En conclusion, nous avons décidé pour l’heure de mettre entre parenthèses notre scénario de marché à douze mois et de nous concentrer sur le court terme. Ainsi :
- nous ne savons pas si l’épidémie de Coronavirus peut se transformer ou non en réelle pandémie,
- le taux de mortalité paraît aujourd’hui faible par rapport aux précédentes épidémies (notamment le SRAS de 2003),
- la désorganisation actuelle des chaînes de production particulièrement en Chine devrait avoir un impact instantané fort sur l’économie mondiale, notamment au cours du premier trimestre.
En revanche :
- le Coronavirus est un risque de nature macroéconomique ; la croissance perdue au premier trimestre devrait faire l’objet d’un rattrapage dans le courant de l’année,
- si le Coronavirus s’apparente à une grippe à la puissance 10, mais avec la même saisonnalité, l’impact à plus long terme de cette crise sanitaire ne devrait pas faire dérailler à notre sens la croissance mondiale sur l’année 2020,
- d’autant que les gouvernements et les banques centrales se sont déjà déclarés vouloir agir de manière forte et concertée.Nos fonds restent donc positionnés au niveau de leur indice de référence. Nous avons ainsi profité de la baisse pour maintenir notre exposition aux actifs risqués, notamment en investissant dans les secteurs les plus décriés, comme les financières.En conséquence, nous prendrons peu de positions tactiques.
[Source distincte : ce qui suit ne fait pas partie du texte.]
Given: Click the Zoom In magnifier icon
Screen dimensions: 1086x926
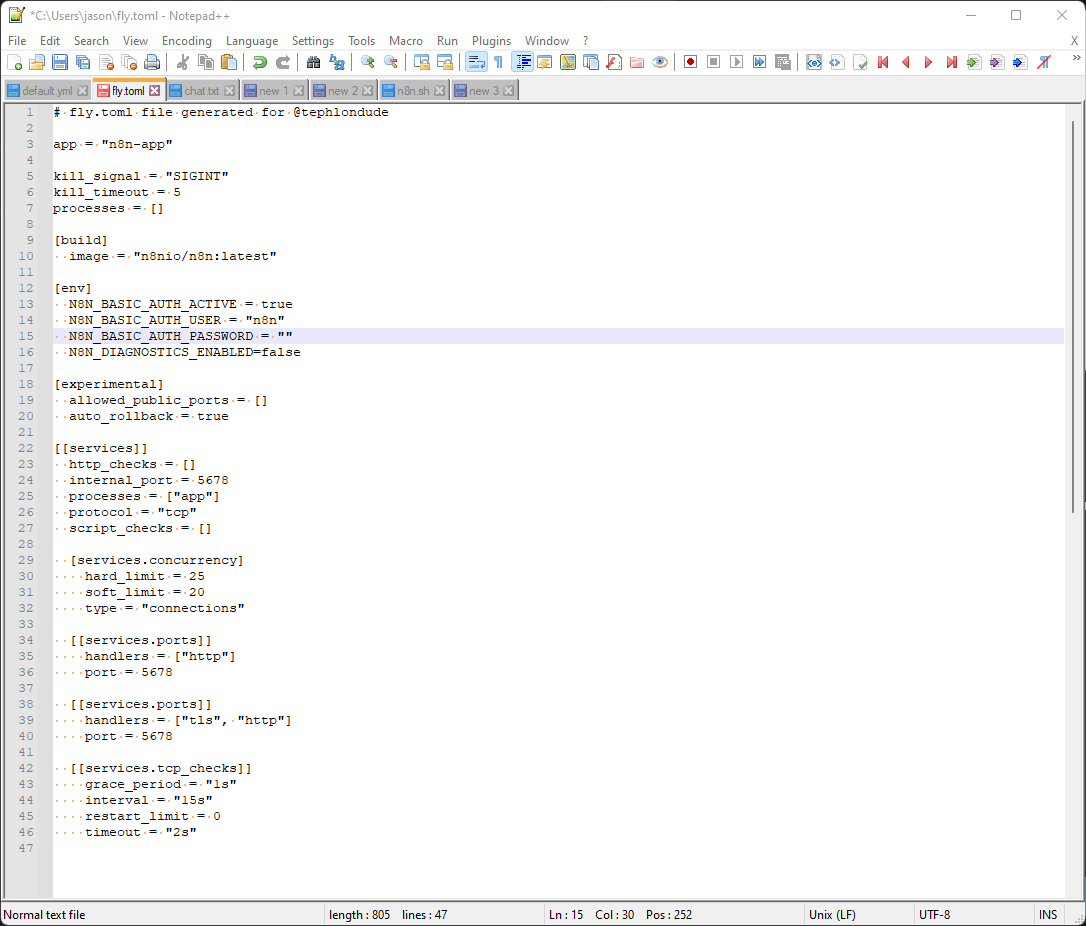Looking at the screenshot, I should coord(368,62).
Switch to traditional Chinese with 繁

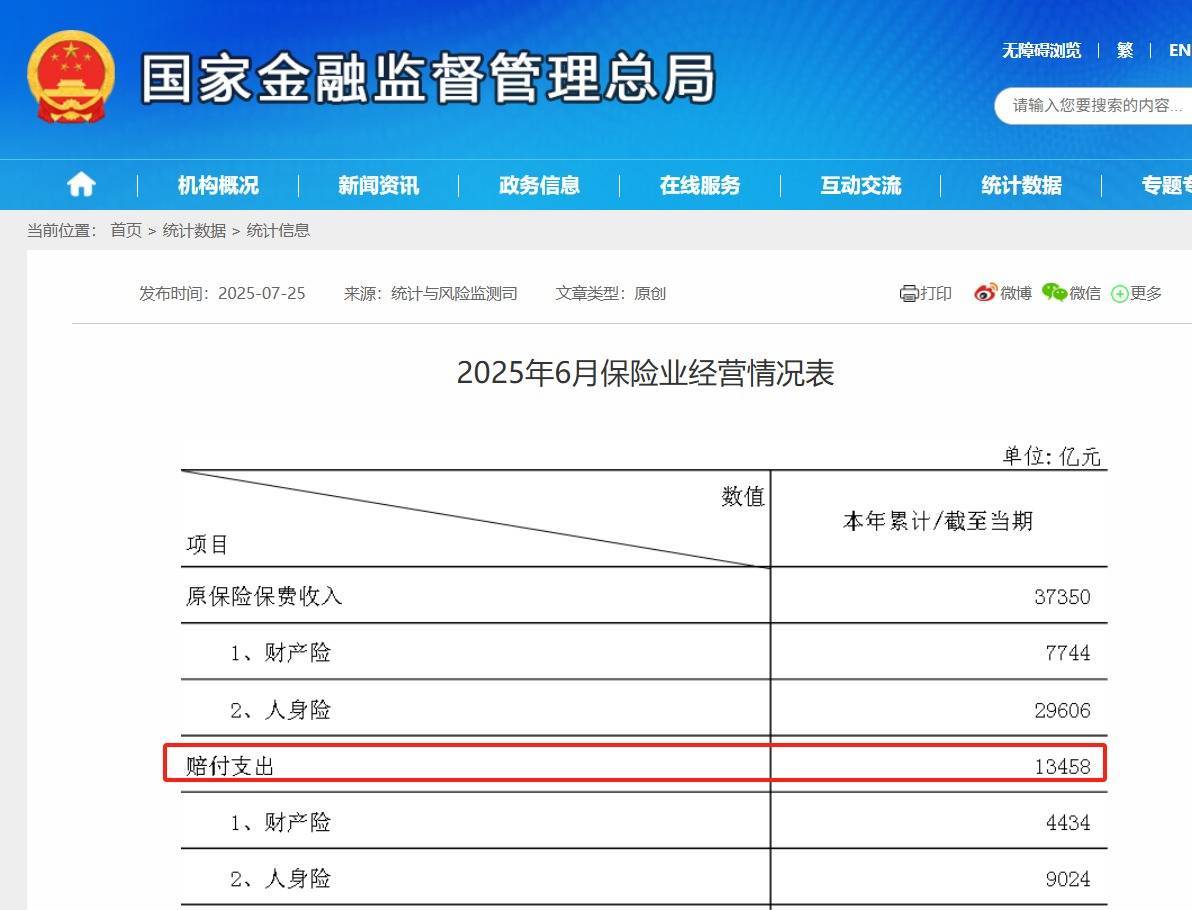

- La priorité pour nous reste de rendre évidente la lisibilité de nos fonds et de leur performance en absolu comme par rapport à leur indice de référence.
Au final, voici les principales caractéristiques financières de notre portefeuille modèle :
- des actions européennes combinées à des actions internationales, japonaises, et émergentes, pour une exposition totale aux marchés actions de l’ordre de 50% du portefeuille, répartie équitablement,
- un portage attractif via des obligations à haut rendement et émergentes pour environ 25% du portefeuille, en diminution du fait des tensions sur cette partie du marché,
- des stratégies obligataires de crédit mondial de catégorie investissement pour un peu moins de 15% du portefeuille,
- une sensibilité obligataire supérieure à 2, via une ligne de futures US Long Bond,
- des stratégies de performance absolue obligataires, pour un poids proche de 5 %,
- des fonds diversifiés, pour un poids de l’ordre de 7%,
- des investissements en devises autres que l’euro représentant 65% du portefeuille, en ligne avec notre indice de référence.